Thirdly, for all arterial outlets except for the retinal arterioles, we used a mixture of known estimated flow splits to arterial networks and then Murray’s law to estimate the distribution of flow throughout numerous arterial outlet regions. This approach was adopted due to the simplicity of implementation, but it limited the simulations in terms of accounting for any changes in vessel compliance or autoregulatory constrictions/dilations. Alternative outlet modelling approaches that should be considered include using varying power law exponents based on literature or modelling distal resistance and compliance using multi-element Windkessel models, which may enable the incorporation of autoregulatory mechanisms in the cerebrovasculature as well as account for the effects of venous stasis and congestion that are generally associated with the spaceflight environment1,78. Additionally, MRI or ultrasound methods could be employed to measure subject-specific regional flow distributions, as opposed to the assumed values as described in Table 1.

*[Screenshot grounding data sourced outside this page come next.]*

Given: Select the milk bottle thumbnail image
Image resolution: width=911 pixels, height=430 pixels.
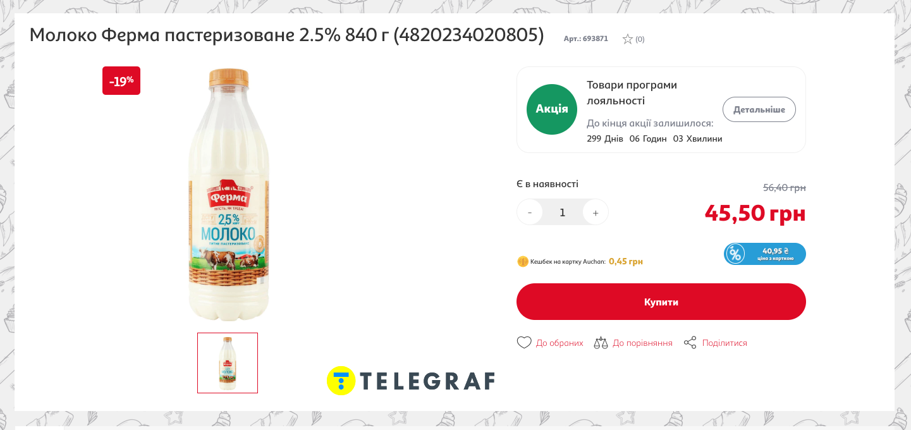Looking at the screenshot, I should point(228,363).
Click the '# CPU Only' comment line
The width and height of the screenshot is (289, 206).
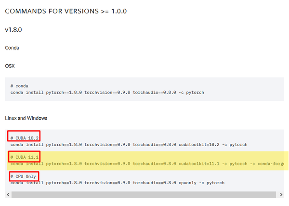pyautogui.click(x=23, y=176)
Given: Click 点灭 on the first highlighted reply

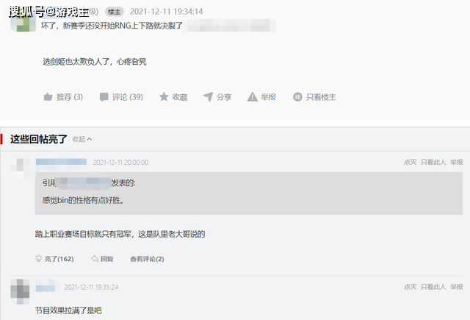Looking at the screenshot, I should pyautogui.click(x=410, y=162).
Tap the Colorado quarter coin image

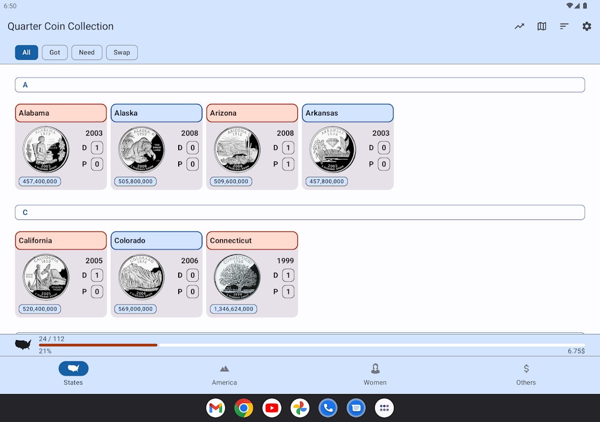coord(142,277)
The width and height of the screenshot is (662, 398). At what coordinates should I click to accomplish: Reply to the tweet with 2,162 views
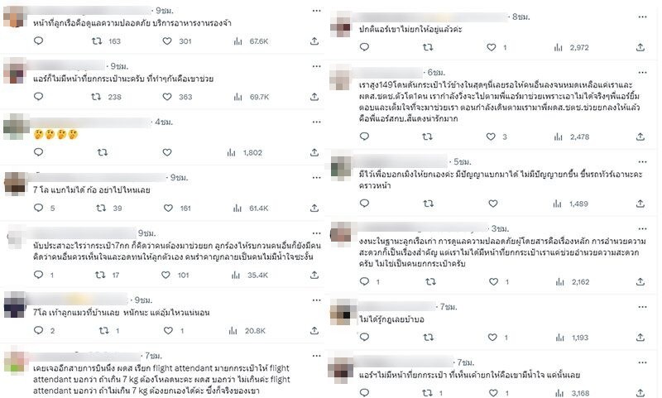[364, 281]
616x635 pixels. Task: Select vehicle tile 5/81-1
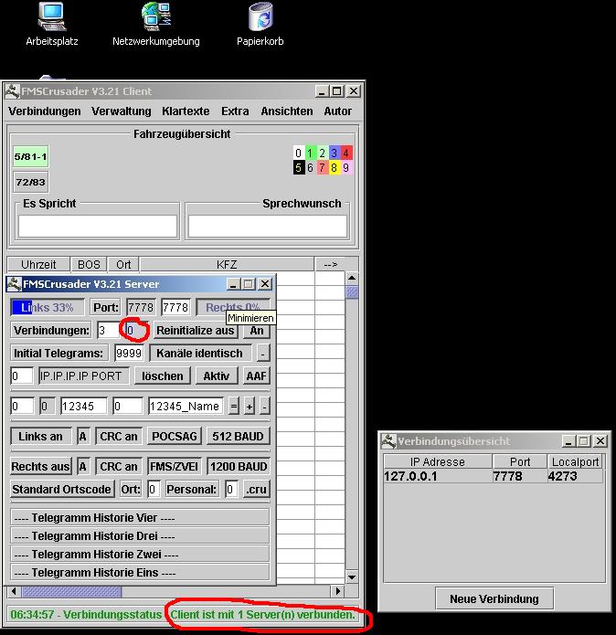coord(30,157)
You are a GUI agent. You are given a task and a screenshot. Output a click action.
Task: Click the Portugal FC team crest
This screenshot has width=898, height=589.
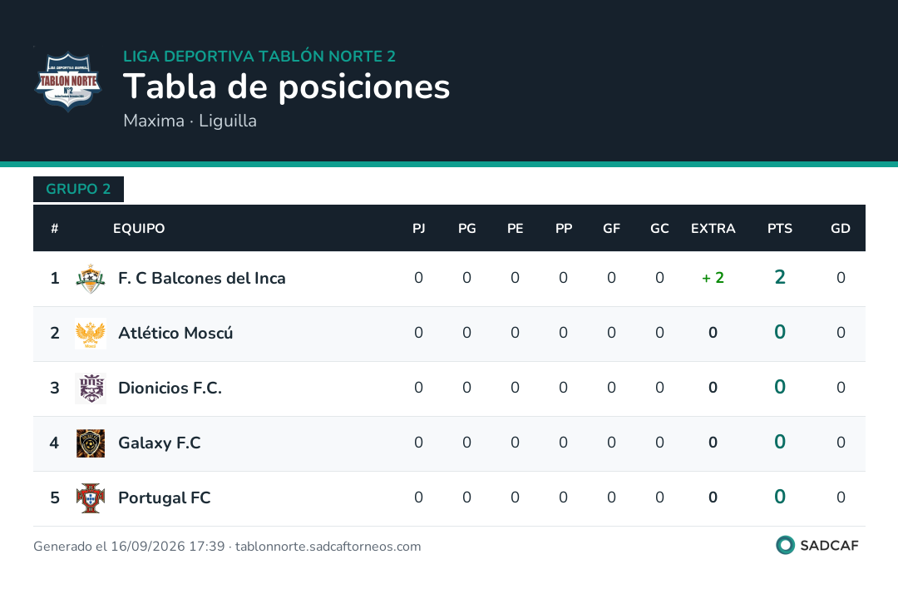[x=91, y=497]
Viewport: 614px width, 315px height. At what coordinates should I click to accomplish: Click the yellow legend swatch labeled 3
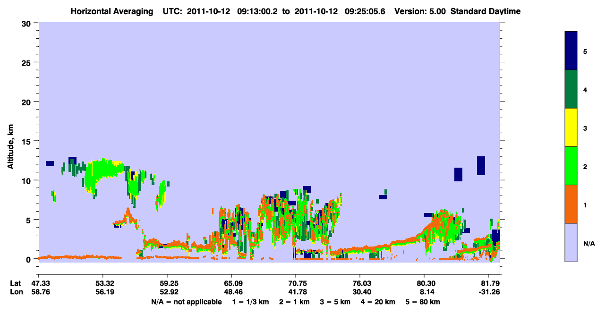[x=571, y=128]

Fourthly, the cardiac output of the inlet flow condition adapted from Brown et al.34 may be inadequate for the geometry developed, which is reflected in the variation in results for the gravity condition with other large arterial simulations. Future work should aim to use subject-specific measured cardiac output, which could be obtained using MRI or duplex ultrasound methods. Alternatively, in the absence of cardiac output data, a parametrically swept range of different cardiac outputs could be investigated. However, as the goal of this study was to provide an initial framework for comparing relative changes in response to simulated microgravity in a large 3D continuous arterial network, the relative changes were found to be somewhat consistent with emerging microgravity research and measured data. Additionally, while we incorporated the aortic root as part of the geometry, we implemented the flow at the aortic valve surface as a simplified parabolic velocity flow profile with a fixed orifice area, neglecting the natural helical and three-dimensional nature of blood flow ejected from the aortic valve.

Finally, we assumed the flow to be within the laminar flow regime, which is a common approach in arteries outside of the aorta, however, turbulence is likely induced within the ascending aorta due to the high ejection velocities at the aortic valve as well as during the deceleration phase of the cardiac cycle. As a key region of interest in this study were the vessels leading to and within the eye, which are known to exhibit mostly laminar flow, this regime was considered appropriate and any turbulence generated at the aortic root was assumed to have minimal effect on reported haemodynamics in these regions. Modelling using large eddy simulation (LES) may be more appropriate in future studies, particularly to investigate changes in haemodynamics within the aorta and nearby larger arteries, though this was not performed due to the increasingly high computational cost associated with this modelling approach.

In this study, we aimed to demonstrate that large-scale 3D arterial networks can be constructed across a wide range of vessel calibres from 3D models derived from numerous image datasets and that the resulting geometry can be used to understand the change in haemodynamics in response to simulated microgravity. From our simulations, we found similarities with existing spaceflight simulation models and measured data—specifically that blood flow and shear stress decrease towards the lower limbs and increase towards the cerebrovasculature and within the eyes in response to simulated microgravity exposure relative to an upright position in Earth gravity. This framework may also prove useful to simulate the changes in haemodynamics in other equally challenging environments influencing the cardiovascular system.